- Aim of the task
Produce an exact copy of the listing.

◇ ◇ ◇ ◇ ◇ ◇ ◇

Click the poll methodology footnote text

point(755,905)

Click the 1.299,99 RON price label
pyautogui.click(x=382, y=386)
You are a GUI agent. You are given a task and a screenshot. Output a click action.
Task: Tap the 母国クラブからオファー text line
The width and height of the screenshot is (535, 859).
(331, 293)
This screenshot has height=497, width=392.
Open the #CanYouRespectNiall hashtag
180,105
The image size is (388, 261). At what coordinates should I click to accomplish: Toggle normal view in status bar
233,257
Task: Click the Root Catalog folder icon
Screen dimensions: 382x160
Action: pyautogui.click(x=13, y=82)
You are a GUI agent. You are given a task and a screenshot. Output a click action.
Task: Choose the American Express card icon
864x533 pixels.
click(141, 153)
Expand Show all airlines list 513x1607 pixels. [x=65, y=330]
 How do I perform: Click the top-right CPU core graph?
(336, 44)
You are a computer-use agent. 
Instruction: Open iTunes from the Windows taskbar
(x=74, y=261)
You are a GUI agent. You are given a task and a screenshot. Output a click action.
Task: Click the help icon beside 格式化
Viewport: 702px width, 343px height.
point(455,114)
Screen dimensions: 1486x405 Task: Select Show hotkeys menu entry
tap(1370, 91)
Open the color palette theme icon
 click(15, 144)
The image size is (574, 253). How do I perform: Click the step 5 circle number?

◇ ◇ ◇ ◇ ◇ ◇ ◇

- Reply to the task
Click the poll methodology footnote text

point(755,905)

Click the 1.299,99 RON price label
pyautogui.click(x=382, y=386)
You are a GUI agent. You are given a task and a screenshot. Output a click action.
Task: Tap the 母国クラブからオファー text line
The width and height of the screenshot is (535, 859).
(331, 293)
This screenshot has height=497, width=392.
Open the #CanYouRespectNiall hashtag
180,105
The image size is (388, 261). At what coordinates should I click to accomplish: Toggle normal view in status bar
233,257
Task: Click the Root Catalog folder icon
Screen dimensions: 382x160
Action: pyautogui.click(x=13, y=82)
You are a GUI agent. You are given a task and a screenshot. Output a click action.
Task: Choose the American Express card icon
864x533 pixels.
click(141, 153)
Expand Show all airlines list 513x1607 pixels. [x=65, y=330]
 How do I perform: Click the top-right CPU core graph?
(336, 44)
You are a computer-use agent. 
Instruction: Open iTunes from the Windows taskbar
(x=74, y=261)
You are a GUI agent. You are given a task and a screenshot. Output a click action.
Task: Click the help icon beside 格式化
Viewport: 702px width, 343px height.
point(455,114)
Screen dimensions: 1486x405 Task: Select Show hotkeys menu entry
tap(1370, 91)
Open the color palette theme icon
 click(15, 144)
The image size is (574, 253). How do I perform: Click the step 5 circle number?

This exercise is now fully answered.